ROCK mediates thrombin's endothelial barrier dysfunction

Abstract

Thrombin-induced endothelial monolayer hyperpermeability is thought to result from increased F-actin stress fiber-related contractile tension, a process regulated by the small GTP-binding protein Rho. We tested whether this process was dependent on the Rho-associated protein kinase, ROCK, using a specific ROCK inhibitor, Y-27632. The effects of Y-27632 on thrombin-induced myosin light chain phosphorylation (MLCP) and tyrosine phosphorylation of p125 focal adhesion kinase (p125FAK) and paxillin were measured by Western blotting.

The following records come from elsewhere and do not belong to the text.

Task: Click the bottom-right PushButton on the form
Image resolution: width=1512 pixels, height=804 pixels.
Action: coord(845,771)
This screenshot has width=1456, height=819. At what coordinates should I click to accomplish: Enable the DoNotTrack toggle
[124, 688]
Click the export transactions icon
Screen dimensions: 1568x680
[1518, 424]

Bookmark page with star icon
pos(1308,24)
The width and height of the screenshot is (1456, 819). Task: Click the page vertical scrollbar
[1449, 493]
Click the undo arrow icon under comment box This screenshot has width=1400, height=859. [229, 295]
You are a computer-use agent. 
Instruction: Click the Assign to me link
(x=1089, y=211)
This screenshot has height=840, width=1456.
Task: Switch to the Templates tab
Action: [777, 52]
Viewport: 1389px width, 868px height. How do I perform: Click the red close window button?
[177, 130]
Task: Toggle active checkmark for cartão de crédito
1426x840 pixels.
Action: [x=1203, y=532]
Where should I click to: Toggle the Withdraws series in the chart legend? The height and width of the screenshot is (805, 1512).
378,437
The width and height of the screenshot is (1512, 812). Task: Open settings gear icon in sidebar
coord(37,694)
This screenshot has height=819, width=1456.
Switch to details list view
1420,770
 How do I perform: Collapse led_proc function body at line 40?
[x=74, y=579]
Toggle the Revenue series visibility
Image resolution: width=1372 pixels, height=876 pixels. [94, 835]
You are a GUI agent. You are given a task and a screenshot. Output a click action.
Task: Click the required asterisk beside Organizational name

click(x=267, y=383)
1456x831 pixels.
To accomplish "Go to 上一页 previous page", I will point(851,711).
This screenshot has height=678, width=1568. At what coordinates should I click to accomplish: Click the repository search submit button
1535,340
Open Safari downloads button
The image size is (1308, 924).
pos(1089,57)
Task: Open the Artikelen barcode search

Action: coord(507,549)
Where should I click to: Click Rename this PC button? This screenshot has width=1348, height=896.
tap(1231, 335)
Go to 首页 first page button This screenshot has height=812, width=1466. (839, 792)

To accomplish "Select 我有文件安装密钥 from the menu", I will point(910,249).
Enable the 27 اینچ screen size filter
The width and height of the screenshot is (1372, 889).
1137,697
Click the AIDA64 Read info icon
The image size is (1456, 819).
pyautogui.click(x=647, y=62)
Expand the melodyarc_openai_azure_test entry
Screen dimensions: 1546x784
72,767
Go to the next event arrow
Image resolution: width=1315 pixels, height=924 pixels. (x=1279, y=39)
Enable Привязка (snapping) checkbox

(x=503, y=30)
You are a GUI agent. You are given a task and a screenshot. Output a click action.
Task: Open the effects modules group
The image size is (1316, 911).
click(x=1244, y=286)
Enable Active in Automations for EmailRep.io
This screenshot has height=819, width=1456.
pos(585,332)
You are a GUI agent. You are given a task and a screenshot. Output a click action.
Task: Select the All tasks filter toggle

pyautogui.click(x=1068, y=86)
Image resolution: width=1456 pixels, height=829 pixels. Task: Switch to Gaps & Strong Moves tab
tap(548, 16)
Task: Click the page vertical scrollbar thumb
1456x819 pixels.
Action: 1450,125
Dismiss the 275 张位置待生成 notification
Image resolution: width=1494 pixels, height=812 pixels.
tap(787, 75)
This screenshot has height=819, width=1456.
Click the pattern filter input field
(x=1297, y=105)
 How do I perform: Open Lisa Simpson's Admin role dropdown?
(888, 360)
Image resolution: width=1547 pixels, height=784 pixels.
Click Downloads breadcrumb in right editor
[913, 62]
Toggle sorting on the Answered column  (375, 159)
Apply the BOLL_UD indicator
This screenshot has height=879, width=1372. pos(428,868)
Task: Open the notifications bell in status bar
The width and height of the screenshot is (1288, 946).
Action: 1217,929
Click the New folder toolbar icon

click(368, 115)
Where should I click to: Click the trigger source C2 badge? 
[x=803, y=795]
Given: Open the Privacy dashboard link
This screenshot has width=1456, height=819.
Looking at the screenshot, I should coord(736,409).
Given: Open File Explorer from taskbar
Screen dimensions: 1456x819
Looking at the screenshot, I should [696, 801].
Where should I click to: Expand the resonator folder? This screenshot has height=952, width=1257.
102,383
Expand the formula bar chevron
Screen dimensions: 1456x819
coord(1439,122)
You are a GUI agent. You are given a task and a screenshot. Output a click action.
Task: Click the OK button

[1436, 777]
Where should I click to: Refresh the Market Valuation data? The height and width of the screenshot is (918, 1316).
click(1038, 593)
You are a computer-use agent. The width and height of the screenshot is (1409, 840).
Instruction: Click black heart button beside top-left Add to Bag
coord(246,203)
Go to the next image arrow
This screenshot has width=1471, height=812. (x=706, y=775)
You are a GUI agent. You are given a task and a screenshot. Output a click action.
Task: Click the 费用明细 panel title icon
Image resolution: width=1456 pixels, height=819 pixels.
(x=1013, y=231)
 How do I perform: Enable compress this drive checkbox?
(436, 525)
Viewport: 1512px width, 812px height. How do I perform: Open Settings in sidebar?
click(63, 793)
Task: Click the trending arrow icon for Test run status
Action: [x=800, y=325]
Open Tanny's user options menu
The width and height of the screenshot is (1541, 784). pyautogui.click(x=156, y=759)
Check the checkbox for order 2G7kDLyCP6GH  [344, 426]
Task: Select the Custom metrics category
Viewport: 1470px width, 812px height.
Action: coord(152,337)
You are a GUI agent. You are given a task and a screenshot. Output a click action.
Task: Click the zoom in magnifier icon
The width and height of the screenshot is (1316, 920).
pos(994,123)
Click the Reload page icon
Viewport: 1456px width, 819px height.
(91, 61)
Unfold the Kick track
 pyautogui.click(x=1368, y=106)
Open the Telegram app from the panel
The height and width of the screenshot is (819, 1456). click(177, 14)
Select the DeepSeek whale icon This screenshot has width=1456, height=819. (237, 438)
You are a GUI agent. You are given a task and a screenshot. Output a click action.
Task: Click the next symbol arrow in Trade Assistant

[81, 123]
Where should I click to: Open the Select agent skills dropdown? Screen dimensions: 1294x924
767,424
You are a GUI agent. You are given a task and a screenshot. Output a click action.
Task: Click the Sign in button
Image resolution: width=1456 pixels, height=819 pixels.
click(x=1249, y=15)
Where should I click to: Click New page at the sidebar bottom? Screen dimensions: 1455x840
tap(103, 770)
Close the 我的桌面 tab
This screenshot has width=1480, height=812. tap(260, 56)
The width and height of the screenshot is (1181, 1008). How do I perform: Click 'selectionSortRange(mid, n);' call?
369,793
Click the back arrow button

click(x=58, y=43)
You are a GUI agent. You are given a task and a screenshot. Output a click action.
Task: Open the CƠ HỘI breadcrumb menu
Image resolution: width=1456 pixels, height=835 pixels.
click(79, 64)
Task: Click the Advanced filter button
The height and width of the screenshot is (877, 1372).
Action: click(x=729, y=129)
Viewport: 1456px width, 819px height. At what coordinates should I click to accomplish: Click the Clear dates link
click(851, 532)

F-actin organization and content were analyzed by digital imaging, and endothelial monolayer permeability was measured in bovine pulmonary artery endothelial cell (EC) monolayers using a size-selective permeability assay. Y-27632 enhanced EC monolayer barrier function due to a decline in small-pore number that was associated with increased EC surface area, reduced F-actin content, and reorganization of F-actin to β-catenin-containing cell-cell adherens junctions. Although Y-27632 prevented thrombin-induced MLCP, stress fiber formation, and the increased phosphotyrosine content of paxillin and p125FAK, it attenuated but did not prevent the thrombin-induced formation of large paracellular holes. These data indicate that thrombin-induced stress fiber formation is ROCK dependent. In contrast, thrombin-induced paracellular hole formation occurs in a ROCK-independent manner, whereas thrombin-induced monolayer hyperpermeability appears to be partially ROCK dependent.